> **Task objective**
Unless a line falls after the one with "Task: Switch to the 総合ランキング tab", retype it exactly from the records below; leave out all pictures.

> **Records**

_____

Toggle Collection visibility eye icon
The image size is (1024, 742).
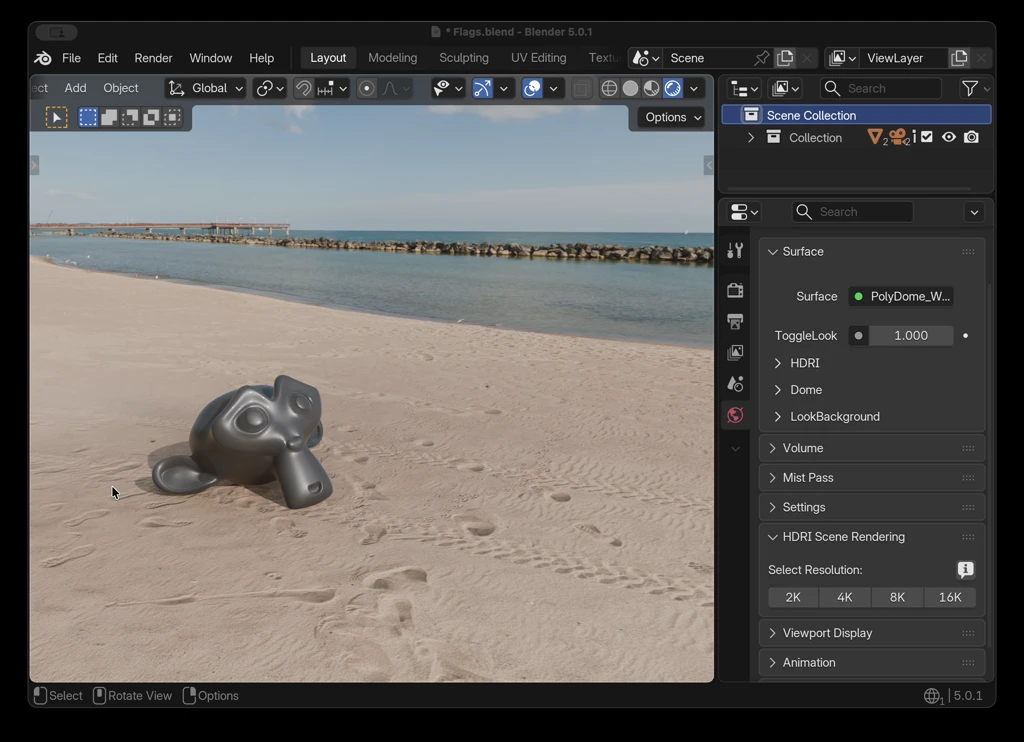coord(949,137)
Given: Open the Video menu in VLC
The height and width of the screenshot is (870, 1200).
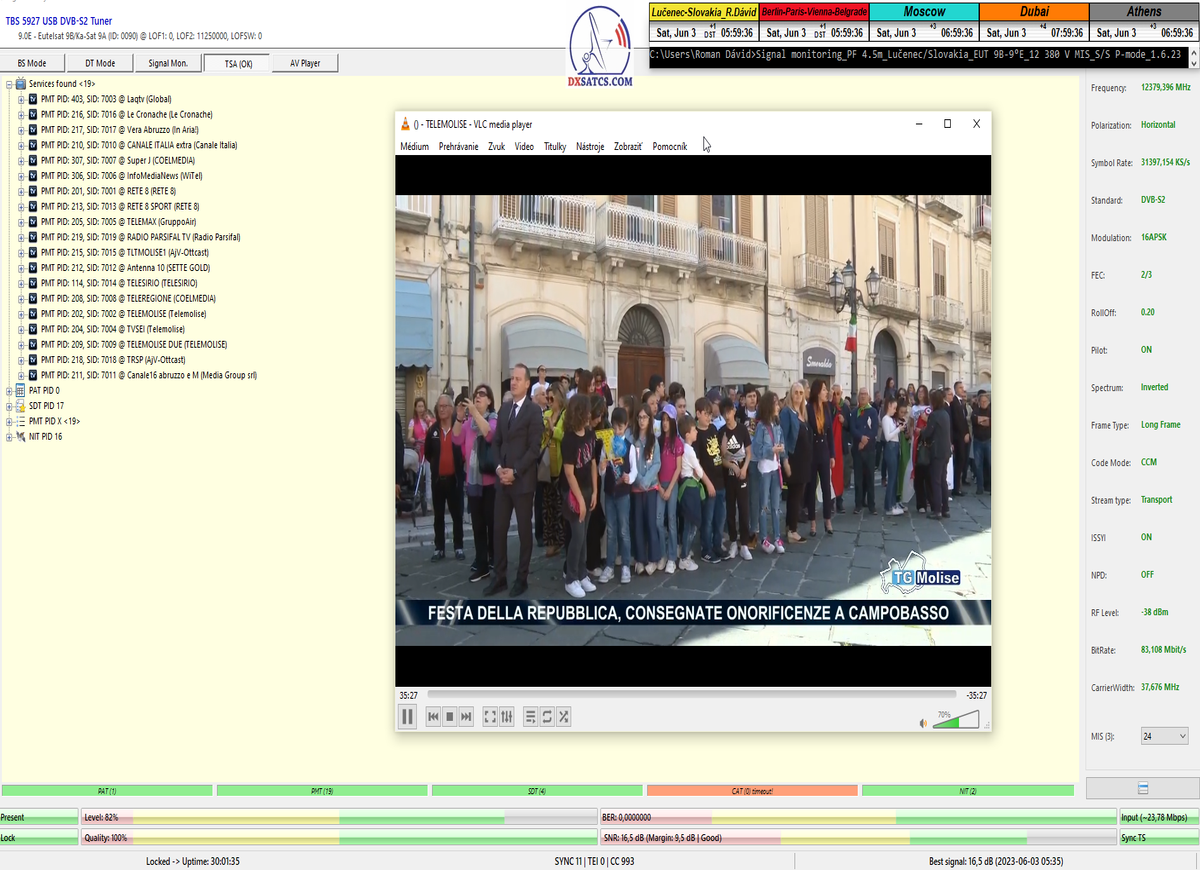Looking at the screenshot, I should [524, 147].
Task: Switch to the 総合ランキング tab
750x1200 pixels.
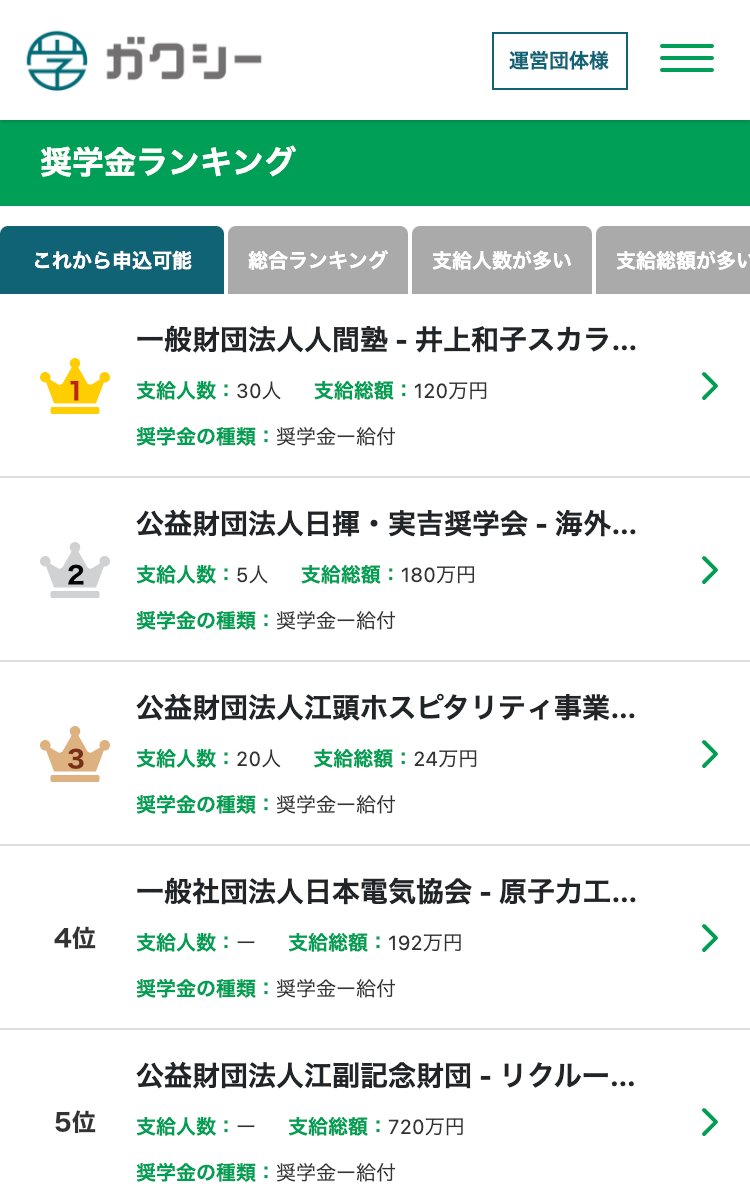Action: [318, 261]
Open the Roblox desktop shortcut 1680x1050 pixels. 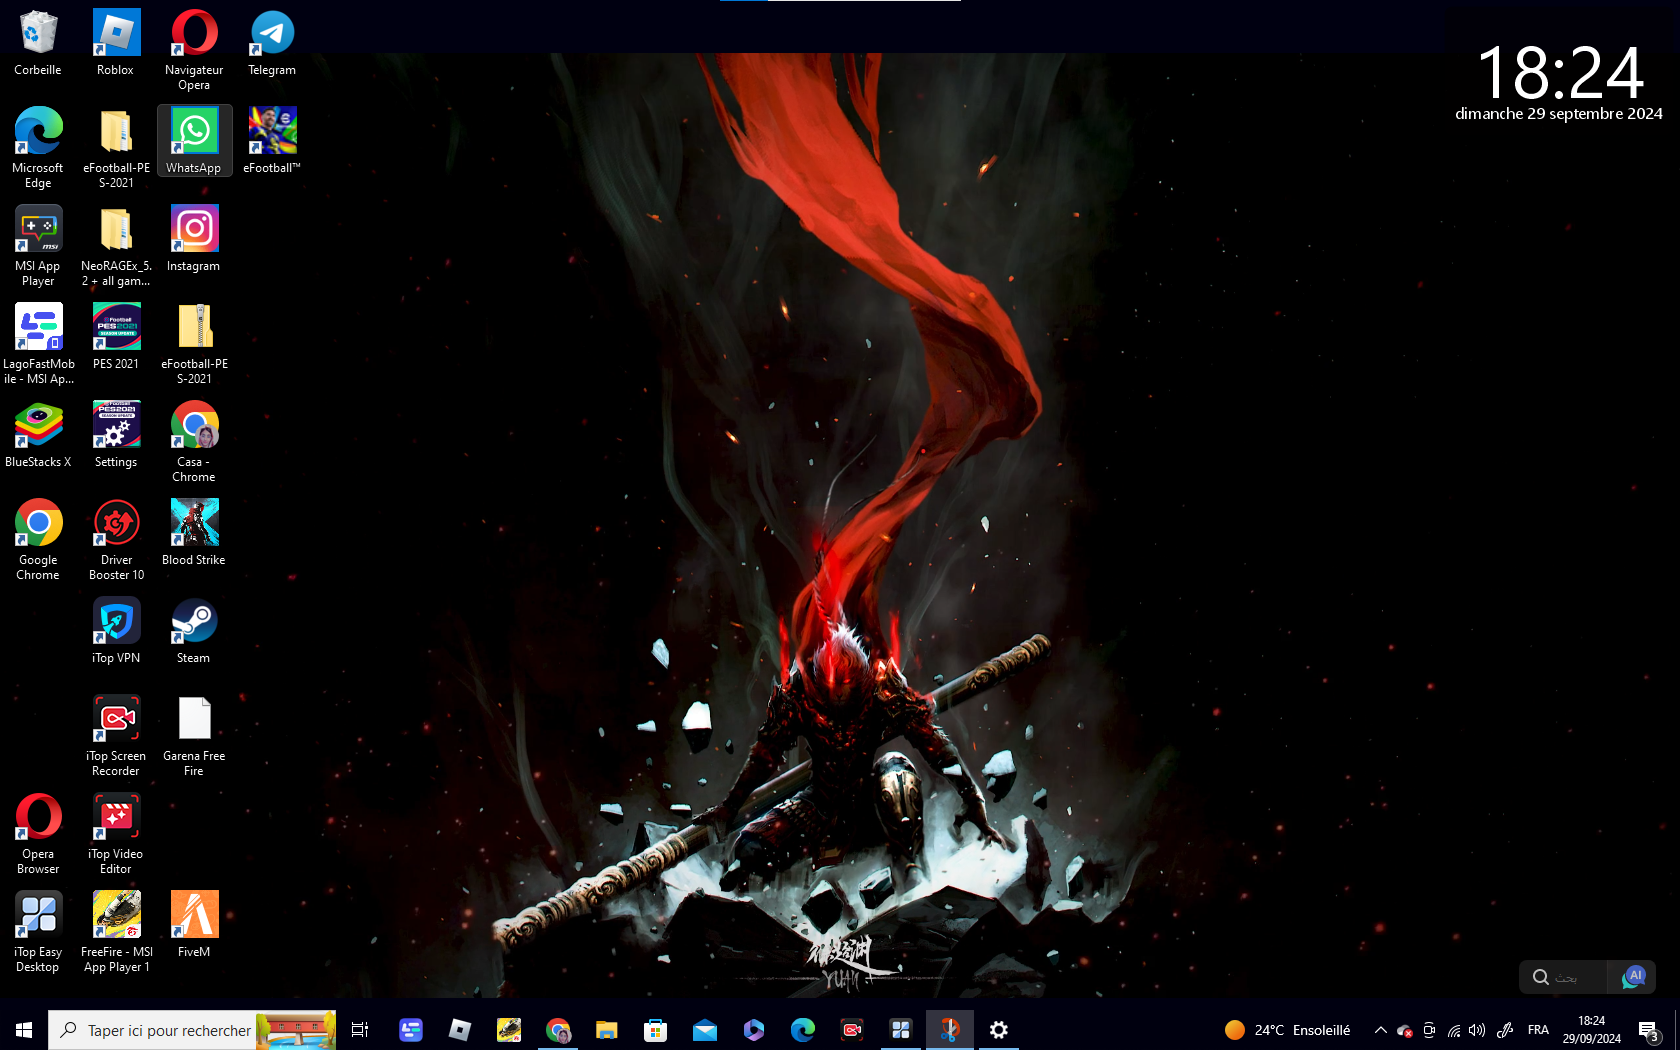click(116, 43)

_____

> **Answer space**
Toggle Collection visibility eye icon
The image size is (1024, 742).
coord(949,137)
Given: Open the Video menu in VLC
The height and width of the screenshot is (870, 1200).
Looking at the screenshot, I should [524, 147].
Task: Switch to the 総合ランキング tab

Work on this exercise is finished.